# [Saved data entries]
>>>

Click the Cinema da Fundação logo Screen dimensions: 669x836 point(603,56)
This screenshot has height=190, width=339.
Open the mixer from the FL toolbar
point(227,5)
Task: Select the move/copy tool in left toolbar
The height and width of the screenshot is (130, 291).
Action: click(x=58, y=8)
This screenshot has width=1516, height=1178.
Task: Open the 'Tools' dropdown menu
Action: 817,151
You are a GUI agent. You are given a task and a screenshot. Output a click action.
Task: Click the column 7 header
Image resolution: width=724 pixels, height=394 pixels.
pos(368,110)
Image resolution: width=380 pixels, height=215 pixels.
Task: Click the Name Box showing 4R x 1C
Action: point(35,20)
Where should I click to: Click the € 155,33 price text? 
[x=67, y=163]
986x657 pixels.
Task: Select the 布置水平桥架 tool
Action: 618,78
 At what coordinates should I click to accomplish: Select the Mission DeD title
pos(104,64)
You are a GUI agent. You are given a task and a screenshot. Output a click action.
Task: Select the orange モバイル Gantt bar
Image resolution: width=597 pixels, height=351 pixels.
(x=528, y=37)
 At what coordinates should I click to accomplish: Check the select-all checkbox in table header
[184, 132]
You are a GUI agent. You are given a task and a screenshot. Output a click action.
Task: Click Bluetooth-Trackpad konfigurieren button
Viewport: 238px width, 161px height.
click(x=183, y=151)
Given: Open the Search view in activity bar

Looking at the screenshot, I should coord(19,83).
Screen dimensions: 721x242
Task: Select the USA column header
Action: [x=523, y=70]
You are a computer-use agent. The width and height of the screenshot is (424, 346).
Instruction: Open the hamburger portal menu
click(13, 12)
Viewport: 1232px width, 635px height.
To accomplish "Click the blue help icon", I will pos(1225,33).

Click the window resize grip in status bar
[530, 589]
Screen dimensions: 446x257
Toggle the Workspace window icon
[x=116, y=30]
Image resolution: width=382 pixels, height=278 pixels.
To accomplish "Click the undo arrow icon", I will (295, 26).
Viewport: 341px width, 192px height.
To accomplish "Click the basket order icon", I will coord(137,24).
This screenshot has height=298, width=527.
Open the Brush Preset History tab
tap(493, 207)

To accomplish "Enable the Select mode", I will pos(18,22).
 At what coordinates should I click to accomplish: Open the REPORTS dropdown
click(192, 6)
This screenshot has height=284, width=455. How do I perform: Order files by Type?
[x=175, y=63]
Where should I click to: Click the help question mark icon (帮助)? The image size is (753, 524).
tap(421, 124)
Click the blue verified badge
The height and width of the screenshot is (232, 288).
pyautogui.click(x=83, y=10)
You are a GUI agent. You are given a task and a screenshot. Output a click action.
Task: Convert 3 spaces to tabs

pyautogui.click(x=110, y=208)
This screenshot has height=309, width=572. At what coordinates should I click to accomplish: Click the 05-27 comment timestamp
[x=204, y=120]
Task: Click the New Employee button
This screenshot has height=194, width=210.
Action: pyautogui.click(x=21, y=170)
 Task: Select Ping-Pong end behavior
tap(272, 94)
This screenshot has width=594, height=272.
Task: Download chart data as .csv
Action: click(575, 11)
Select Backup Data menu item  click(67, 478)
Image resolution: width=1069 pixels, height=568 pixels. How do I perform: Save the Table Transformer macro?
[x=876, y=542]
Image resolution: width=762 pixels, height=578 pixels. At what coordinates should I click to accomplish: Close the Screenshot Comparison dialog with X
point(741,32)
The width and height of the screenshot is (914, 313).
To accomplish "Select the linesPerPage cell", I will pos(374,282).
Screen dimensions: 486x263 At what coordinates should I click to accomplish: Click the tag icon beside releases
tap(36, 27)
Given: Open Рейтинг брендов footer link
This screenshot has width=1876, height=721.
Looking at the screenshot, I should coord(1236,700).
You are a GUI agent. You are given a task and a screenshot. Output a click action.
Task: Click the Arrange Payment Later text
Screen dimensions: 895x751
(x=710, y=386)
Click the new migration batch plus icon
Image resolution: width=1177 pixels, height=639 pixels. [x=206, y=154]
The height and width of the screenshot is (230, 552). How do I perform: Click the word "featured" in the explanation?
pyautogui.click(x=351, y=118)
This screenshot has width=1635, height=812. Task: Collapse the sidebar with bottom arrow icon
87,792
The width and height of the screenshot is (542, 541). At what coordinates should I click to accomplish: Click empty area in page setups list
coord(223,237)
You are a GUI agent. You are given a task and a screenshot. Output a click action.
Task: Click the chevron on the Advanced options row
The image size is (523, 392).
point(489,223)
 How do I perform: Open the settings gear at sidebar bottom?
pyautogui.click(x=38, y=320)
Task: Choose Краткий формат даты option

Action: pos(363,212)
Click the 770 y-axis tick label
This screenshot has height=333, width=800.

<<<

# [ACTION ITEM]
Print the data above exactly.

# [EXERCISE SOLUTION]
Click the Cinema da Fundação logo Screen dimensions: 669x836 point(603,56)
This screenshot has height=190, width=339.
Open the mixer from the FL toolbar
point(227,5)
Task: Select the move/copy tool in left toolbar
The height and width of the screenshot is (130, 291).
Action: click(x=58, y=8)
This screenshot has width=1516, height=1178.
Task: Open the 'Tools' dropdown menu
Action: 817,151
You are a GUI agent. You are given a task and a screenshot. Output a click action.
Task: Click the column 7 header
Image resolution: width=724 pixels, height=394 pixels.
pos(368,110)
Image resolution: width=380 pixels, height=215 pixels.
Task: Click the Name Box showing 4R x 1C
Action: point(35,20)
Where should I click to: Click the € 155,33 price text? 
[x=67, y=163]
986x657 pixels.
Task: Select the 布置水平桥架 tool
Action: 618,78
 At what coordinates should I click to accomplish: Select the Mission DeD title
pos(104,64)
You are a GUI agent. You are given a task and a screenshot. Output a click action.
Task: Select the orange モバイル Gantt bar
Image resolution: width=597 pixels, height=351 pixels.
(x=528, y=37)
 At what coordinates should I click to accomplish: Check the select-all checkbox in table header
[184, 132]
You are a GUI agent. You are given a task and a screenshot. Output a click action.
Task: Click Bluetooth-Trackpad konfigurieren button
Viewport: 238px width, 161px height.
click(x=183, y=151)
Given: Open the Search view in activity bar

Looking at the screenshot, I should coord(19,83).
Screen dimensions: 721x242
Task: Select the USA column header
Action: [x=523, y=70]
You are a computer-use agent. The width and height of the screenshot is (424, 346).
Instruction: Open the hamburger portal menu
click(13, 12)
Viewport: 1232px width, 635px height.
To accomplish "Click the blue help icon", I will pos(1225,33).

Click the window resize grip in status bar
[530, 589]
Screen dimensions: 446x257
Toggle the Workspace window icon
[x=116, y=30]
Image resolution: width=382 pixels, height=278 pixels.
To accomplish "Click the undo arrow icon", I will (295, 26).
Viewport: 341px width, 192px height.
To accomplish "Click the basket order icon", I will coord(137,24).
This screenshot has height=298, width=527.
Open the Brush Preset History tab
tap(493, 207)

To accomplish "Enable the Select mode", I will pos(18,22).
 At what coordinates should I click to accomplish: Open the REPORTS dropdown
click(192, 6)
This screenshot has height=284, width=455. How do I perform: Order files by Type?
[x=175, y=63]
Where should I click to: Click the help question mark icon (帮助)? The image size is (753, 524).
tap(421, 124)
Click the blue verified badge
The height and width of the screenshot is (232, 288).
pyautogui.click(x=83, y=10)
You are a GUI agent. You are given a task and a screenshot. Output a click action.
Task: Convert 3 spaces to tabs

pyautogui.click(x=110, y=208)
This screenshot has height=309, width=572. At what coordinates should I click to accomplish: Click the 05-27 comment timestamp
[x=204, y=120]
Task: Click the New Employee button
This screenshot has height=194, width=210.
Action: pyautogui.click(x=21, y=170)
 Task: Select Ping-Pong end behavior
tap(272, 94)
This screenshot has width=594, height=272.
Task: Download chart data as .csv
Action: click(575, 11)
Select Backup Data menu item  click(67, 478)
Image resolution: width=1069 pixels, height=568 pixels. How do I perform: Save the Table Transformer macro?
[x=876, y=542]
Image resolution: width=762 pixels, height=578 pixels. At what coordinates should I click to accomplish: Close the Screenshot Comparison dialog with X
point(741,32)
The width and height of the screenshot is (914, 313).
To accomplish "Select the linesPerPage cell", I will pos(374,282).
Screen dimensions: 486x263 At what coordinates should I click to accomplish: Click the tag icon beside releases
tap(36, 27)
Given: Open Рейтинг брендов footer link
This screenshot has width=1876, height=721.
Looking at the screenshot, I should coord(1236,700).
You are a GUI agent. You are given a task and a screenshot. Output a click action.
Task: Click the Arrange Payment Later text
Screen dimensions: 895x751
(x=710, y=386)
Click the new migration batch plus icon
Image resolution: width=1177 pixels, height=639 pixels. [x=206, y=154]
The height and width of the screenshot is (230, 552). How do I perform: Click the word "featured" in the explanation?
pyautogui.click(x=351, y=118)
This screenshot has width=1635, height=812. Task: Collapse the sidebar with bottom arrow icon
87,792
The width and height of the screenshot is (542, 541). At what coordinates should I click to accomplish: Click empty area in page setups list
coord(223,237)
You are a GUI agent. You are given a task and a screenshot. Output a click action.
Task: Click the chevron on the Advanced options row
The image size is (523, 392).
point(489,223)
 How do I perform: Open the settings gear at sidebar bottom?
pyautogui.click(x=38, y=320)
Task: Choose Краткий формат даты option

Action: pos(363,212)
Click the 770 y-axis tick label
This screenshot has height=333, width=800.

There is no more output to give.